Please repeat exactly, and only, the lines from the one containing "Click the 22 Juli 2025 date" through the end of the records below, with no pictures.

Data records:
○ ○ ○
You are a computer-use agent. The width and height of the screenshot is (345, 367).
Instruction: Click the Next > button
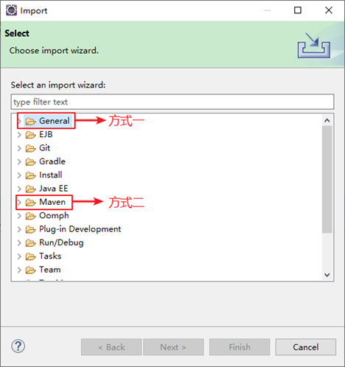pos(173,347)
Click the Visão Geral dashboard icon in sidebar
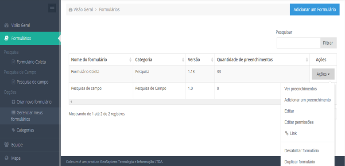Image resolution: width=345 pixels, height=166 pixels. click(6, 25)
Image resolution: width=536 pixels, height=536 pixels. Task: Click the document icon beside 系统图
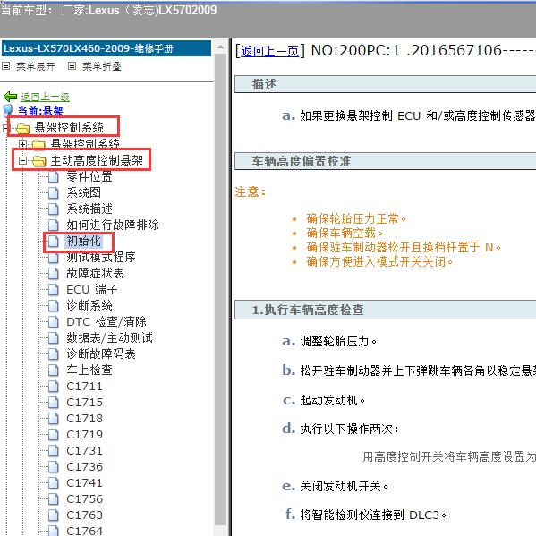click(x=53, y=193)
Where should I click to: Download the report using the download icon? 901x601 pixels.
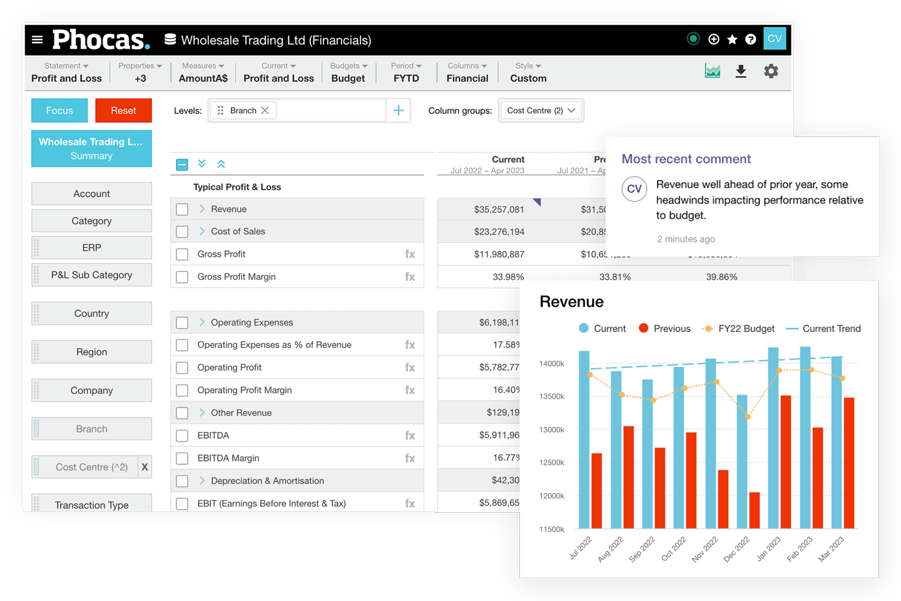pos(741,71)
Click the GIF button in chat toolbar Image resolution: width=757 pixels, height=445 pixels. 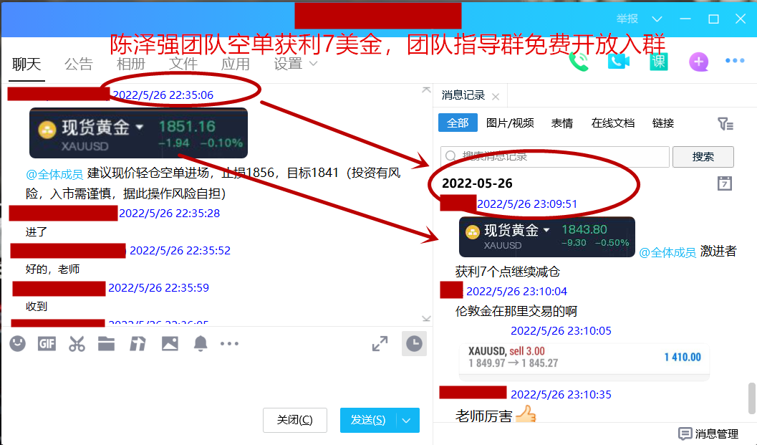point(47,344)
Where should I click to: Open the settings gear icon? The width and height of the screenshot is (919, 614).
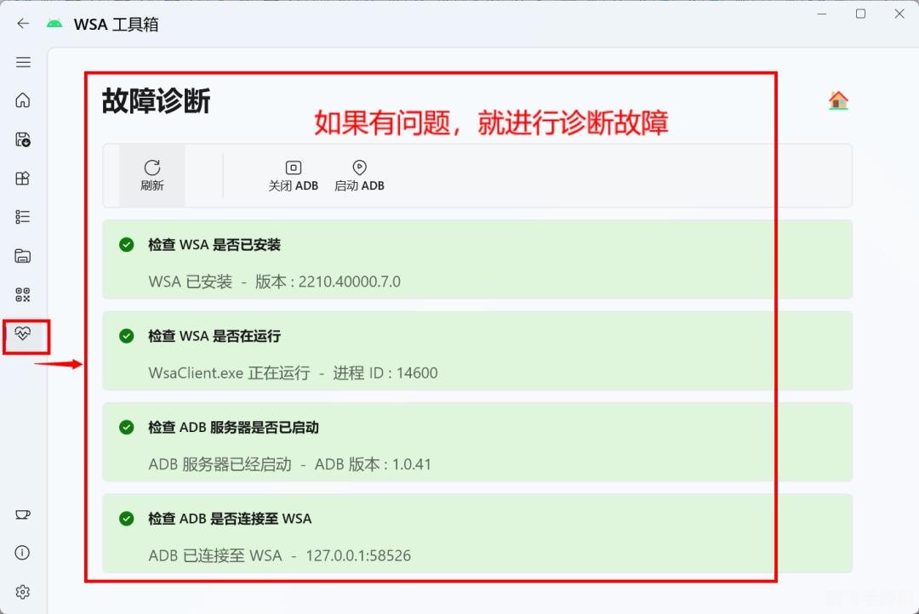tap(23, 592)
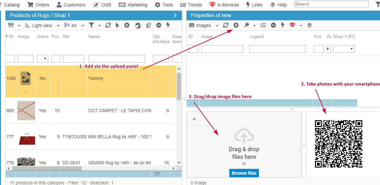Screen dimensions: 380x185
Task: Click the red gem icon in the Properties toolbar
Action: pos(292,25)
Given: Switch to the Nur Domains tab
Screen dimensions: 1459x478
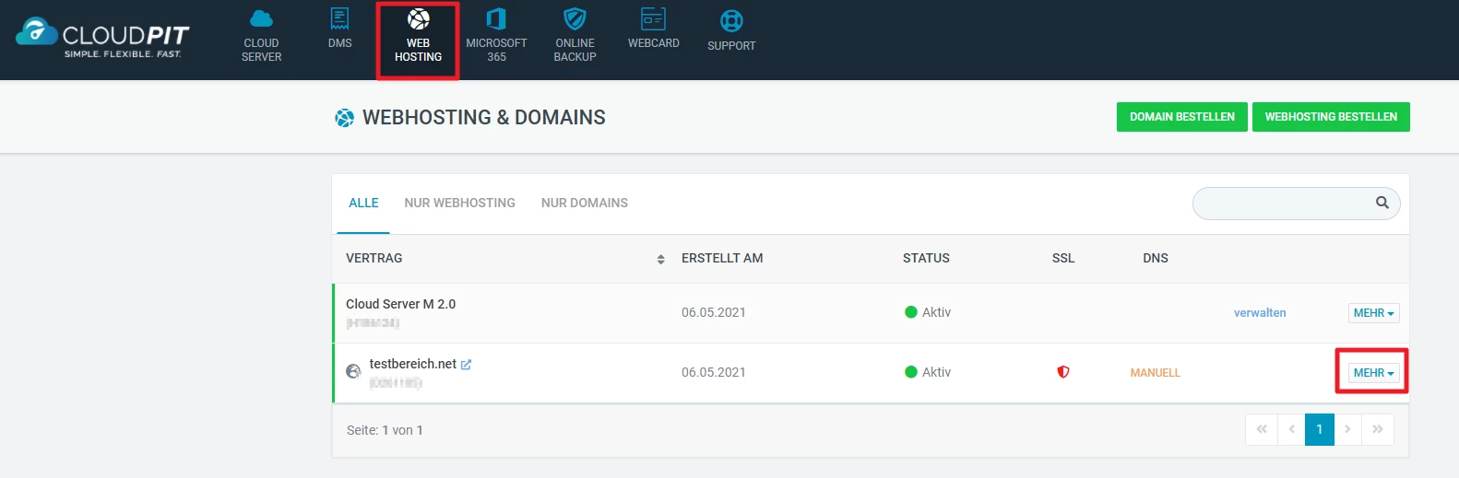Looking at the screenshot, I should 584,203.
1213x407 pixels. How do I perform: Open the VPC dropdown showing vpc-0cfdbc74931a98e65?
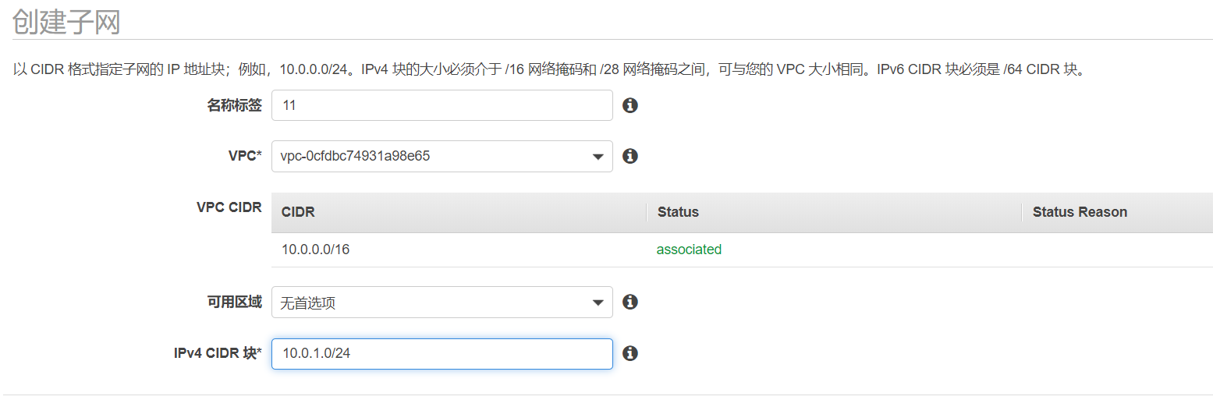pyautogui.click(x=442, y=156)
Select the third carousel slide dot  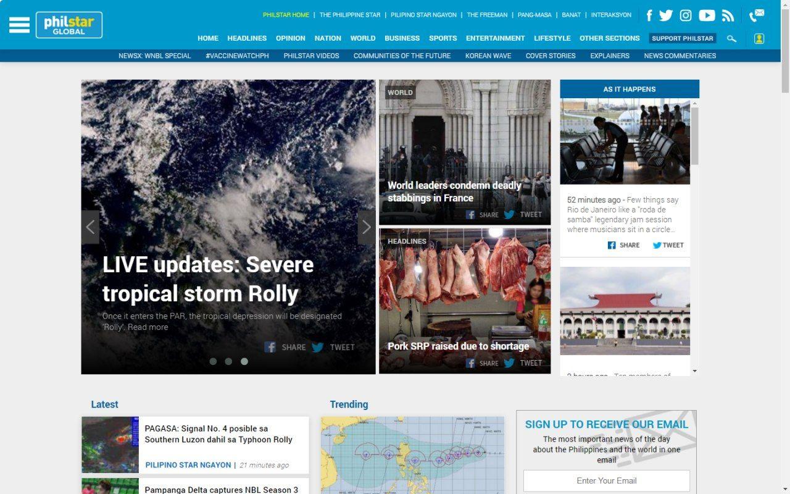[244, 361]
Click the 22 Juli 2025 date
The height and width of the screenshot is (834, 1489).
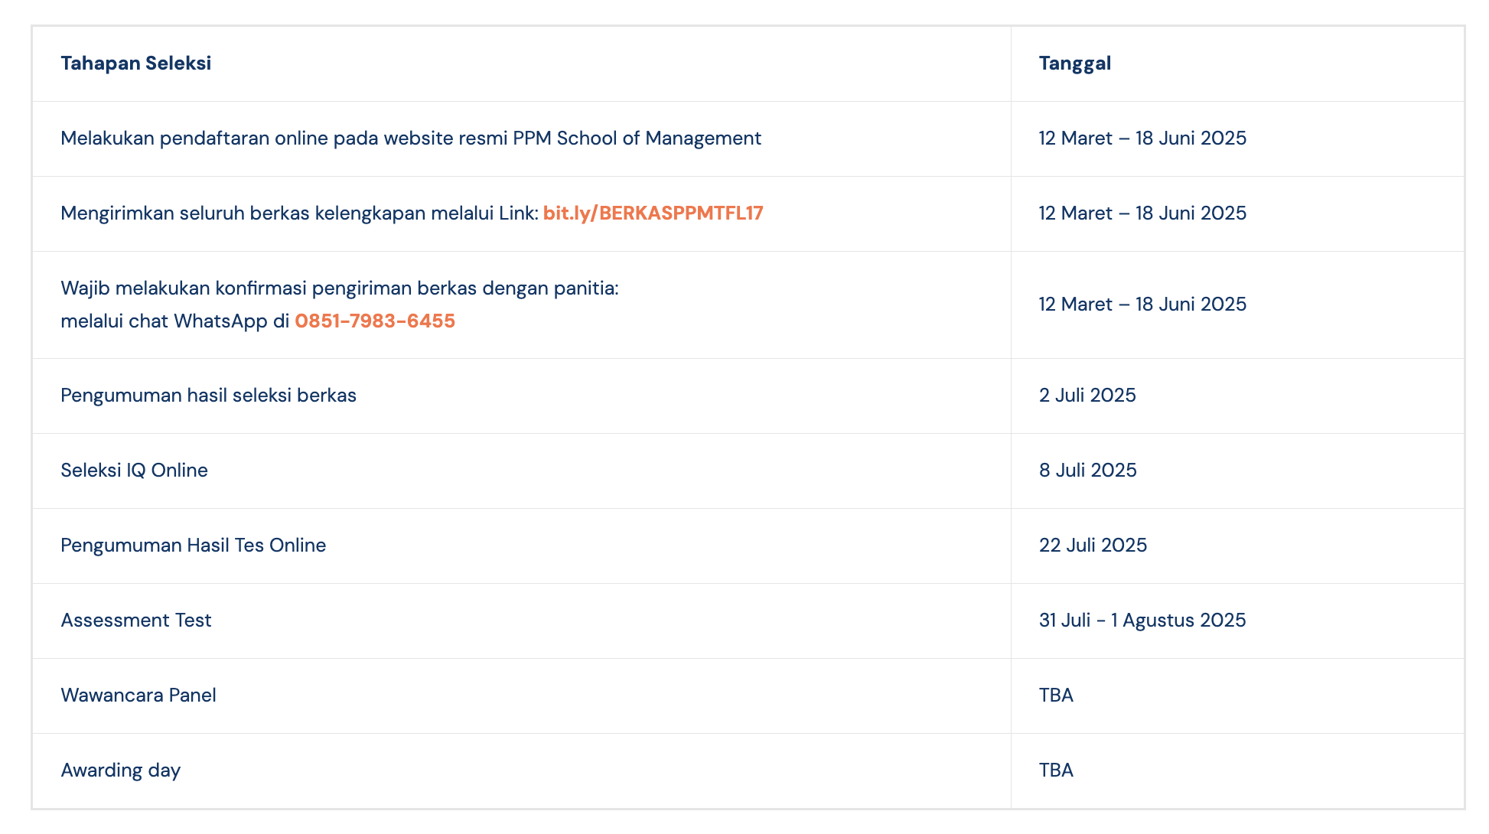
○ ○ ○
Response:
Click the 22 Juli 2025 date
The height and width of the screenshot is (834, 1489).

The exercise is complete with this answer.